Table 1: Global consumption of individual plastics
Plastics Global consumption (%)
Polyethylene terephthalate 5.5
Styrene copolymers 3.5
High performance and special plastics 13
Plastic waste management 1
Since 1960, use of plastics has increased dramatically and subsequently portion of our garbage made of plastic has also increased from 1% of total municipal solid waste stream to approximately 13%. Another major concern about plastics in waste stream is their long life span and they are not bio degradable in nature. These wastes directly or indirectly make high impact on ecosystem, particularly on marine life at micro and macro scale.
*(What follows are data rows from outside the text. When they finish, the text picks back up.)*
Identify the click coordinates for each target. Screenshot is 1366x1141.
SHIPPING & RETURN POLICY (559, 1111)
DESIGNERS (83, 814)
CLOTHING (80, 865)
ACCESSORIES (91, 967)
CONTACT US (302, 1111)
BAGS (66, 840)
There are various techniques employed in managing the plastic waste and figure 1 depicts the same.
Figure 1: Plastic waste management technology
Land filling: Land filling of plastics result in the formation of carbon sink, which serves as a home for greenhouse gases and these results in environmental pollution. So nowadays land filling is not encouraged.
Mechanical recycling: This is a method of reprocessing of used plastic into similar one. It is proved to be disadvantageous as cost involved in segregation, transportation is high and it lacks in durability.
Biological recycling: This refers to conversion of biodegradable polymers into biomass.
Incineration: Burning of plastics to destruct it. Since plastics are made with petrochemical products, this results in carbon emissions along with carcinogen resulting in severe health disorders and environmental pollution. So this is not encouraged in most part of the world.
The principle involved in incineration technique is employed in pyrolysis process. In the literature A K Panda et al. showed that calorific value of polyethylene is similar to that of conventional fuels and same is depicted in table 2.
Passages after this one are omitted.